# 1948 Original Retro - Pics



## Ms. Wicked (Nov 14, 2006)

This dress reminds me of something out of a murder mystery. LOL

It's a re-issue of an original 1948 design. The fabric is cotton jacquard. I found the hat for $10 at an antique mall.

This was my first project that I sewed start to finish on my new machine. The third pic shows close up of how great this machine stitches.


----------



## AzKittie74 (Aug 10, 2007)

very nice!


----------



## Samhain (May 28, 2007)

Nice work as always Ms W. 
Make this talent into a business lady! I'D buy that dress!


----------



## Sickie Ickie (Jun 20, 2006)

I'm sure that was incredibly difficult to pleat it just right! Do I even need to say nice job anymore? It looks incredible! Mr. Sandman.......make me a dream....dum dum dum dum...


----------



## MistressOfMayhem (Aug 5, 2007)

Very nice, love the front!!


----------



## Richie (Jan 4, 2007)

beautiful job!


----------



## Undeadvoodoomonkey (Aug 4, 2007)

look at you go! One hit after another, how many coffees do you drink in a day to do all these costumes? Ickie beat me to the pleating compliment but as stated, nice pleats. What's next?


----------



## Frighteners Entertainment (Jan 24, 2006)

Very nice.


----------



## Ms. Wicked (Nov 14, 2006)

Well thanks so much!!!!

Retro is so fun and popular right now. So many of the styles would fit in perfectly with various style and themes, i.e. a murder mystery.

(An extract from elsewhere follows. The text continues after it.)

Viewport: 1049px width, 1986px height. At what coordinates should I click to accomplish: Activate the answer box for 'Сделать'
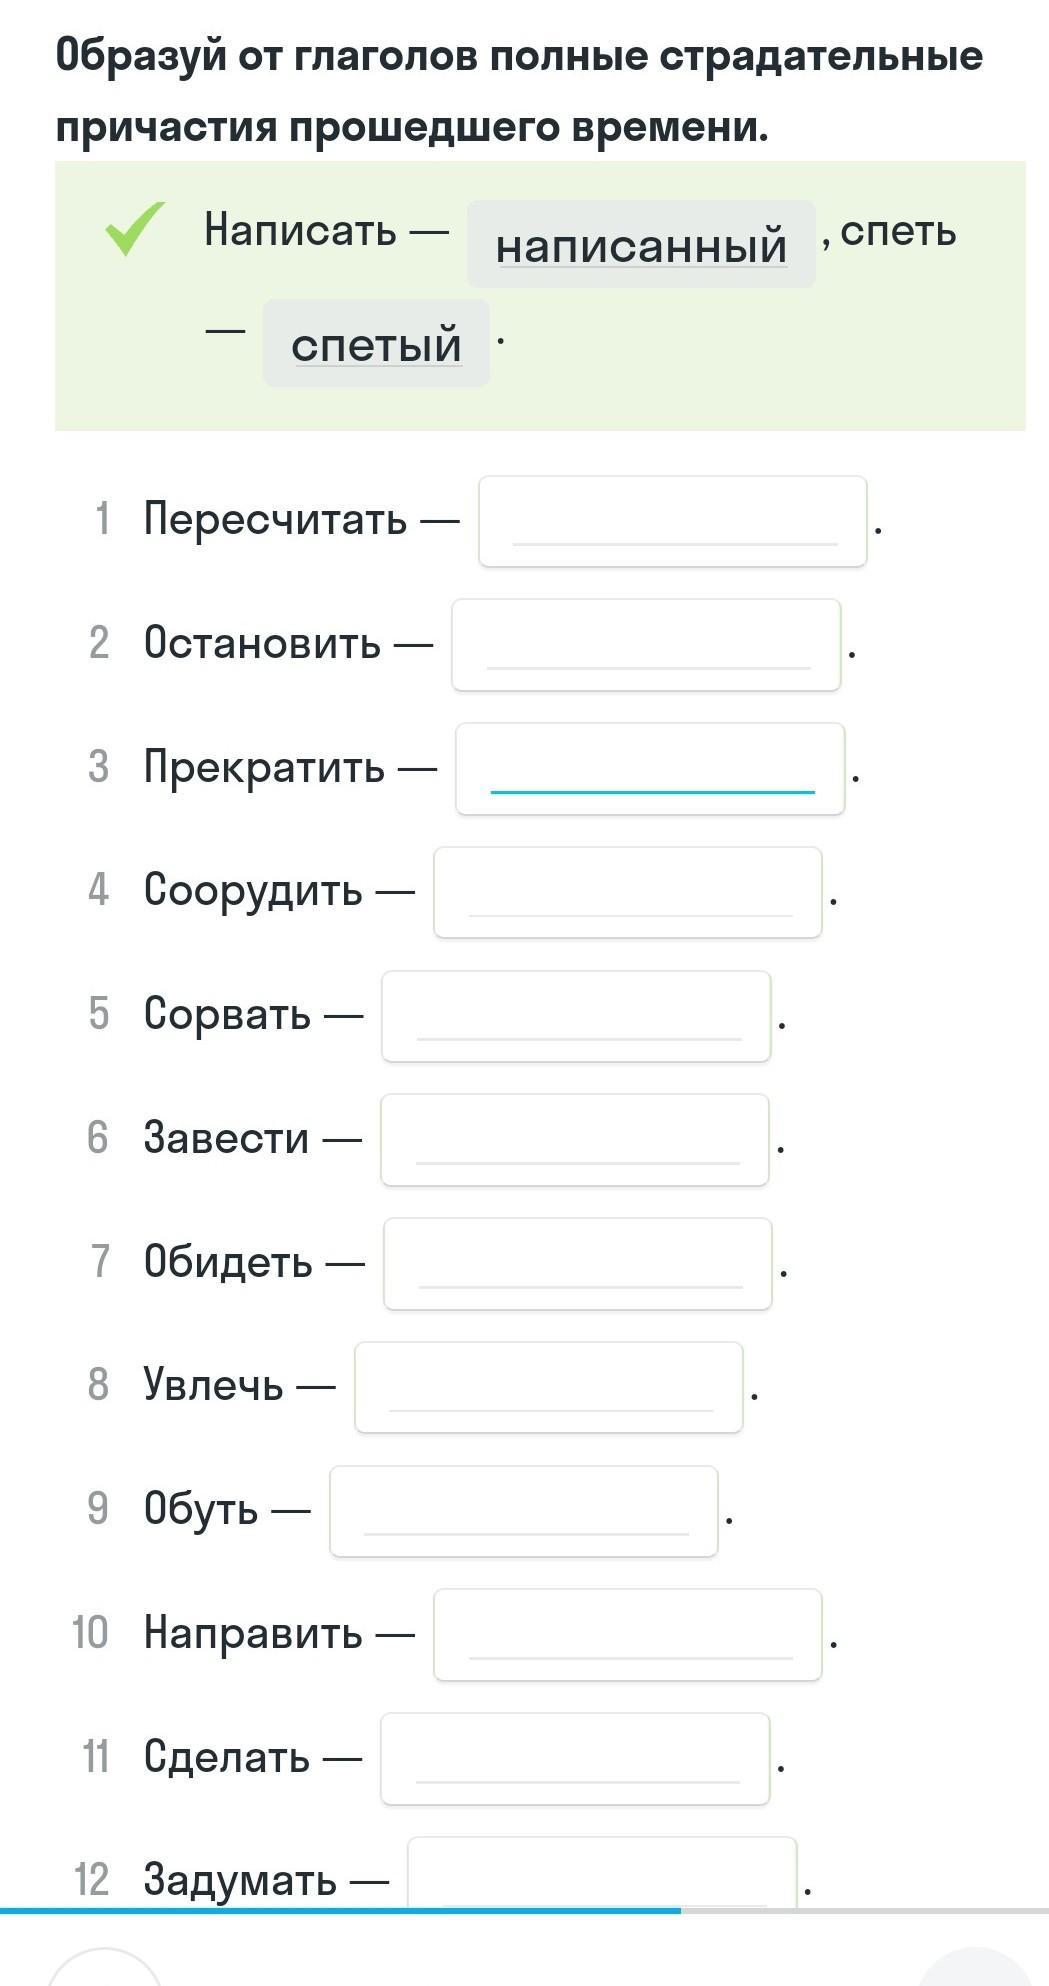pyautogui.click(x=575, y=1759)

Monkey, I drink Waaaaayyyy too much coffee. Baaaad things happen if I don't get my caffein fix in the morning, LOL.


----------



## Daphne (Oct 18, 2006)

Beautiful as always. 

Is it just me or does anyone else wonder if she has the murder weapon in the hand that you can't see?


----------



## DeathTouch (Sep 6, 2005)

Were you able to duplicate the smell too? I think they bottle that smell too, in the old granny section at Kmart. LOL


----------



## scareme (Aug 29, 2006)

Ooo Lah Lah!


----------



## Ms. Wicked (Nov 14, 2006)

Daphne said:


> Is it just me or does anyone else wonder if she has the murder weapon in the hand that you can't see?

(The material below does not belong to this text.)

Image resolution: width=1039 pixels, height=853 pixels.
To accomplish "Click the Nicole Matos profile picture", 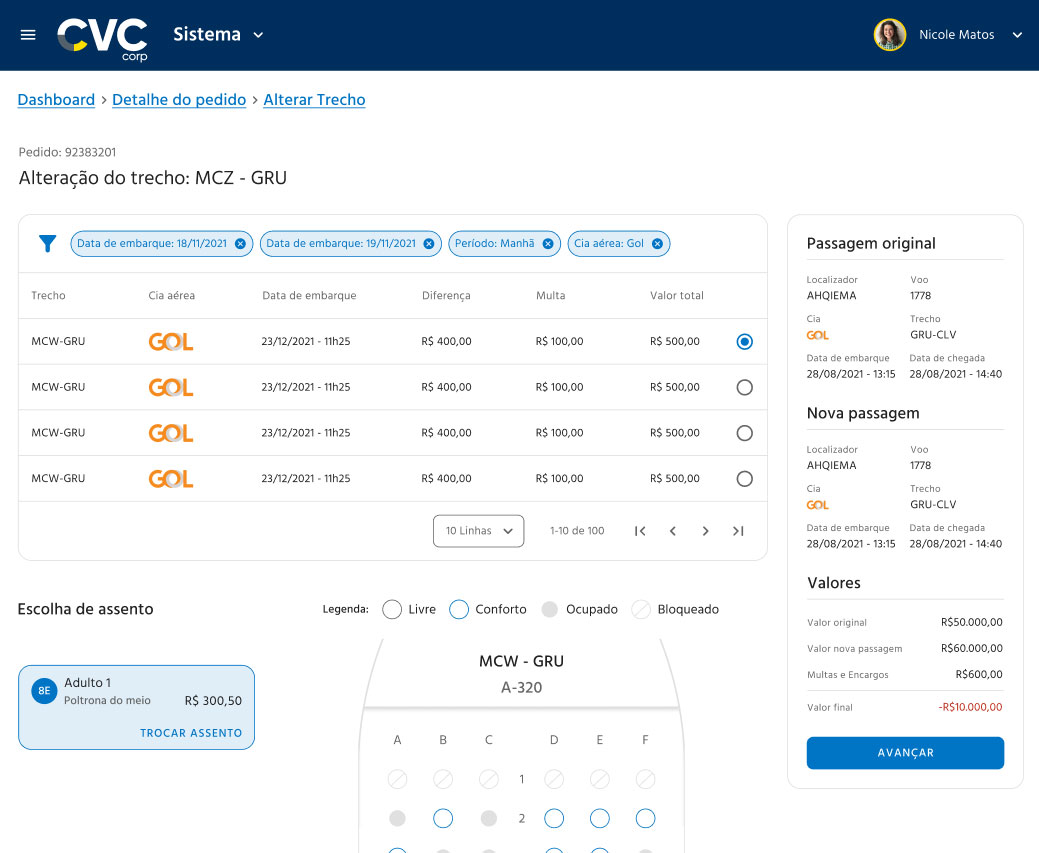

Everybody thought it was Col. Mustard, but it was me.

I did it with the candlestick in the conservatory.


----------



## Ms. Wicked (Nov 14, 2006)

DeathTouch said:


> Were you able to duplicate the smell too? I think they bottle that smell too, in the old granny section at Kmart. LOL


LOL DT - that's the beauty of making it new yourself - no old granny smells, LOL


----------



## DeathTouch (Sep 6, 2005)

To quote your husband, "Oh, Bugger!" LOL Thant isn't much fun.


----------



## Lilly (Jun 13, 2006)

Very nice MW..suits you to a tea!!! LOL
you may have heard of this but check out victorian trading company 
just your style. a little expensive but nice stuff.


----------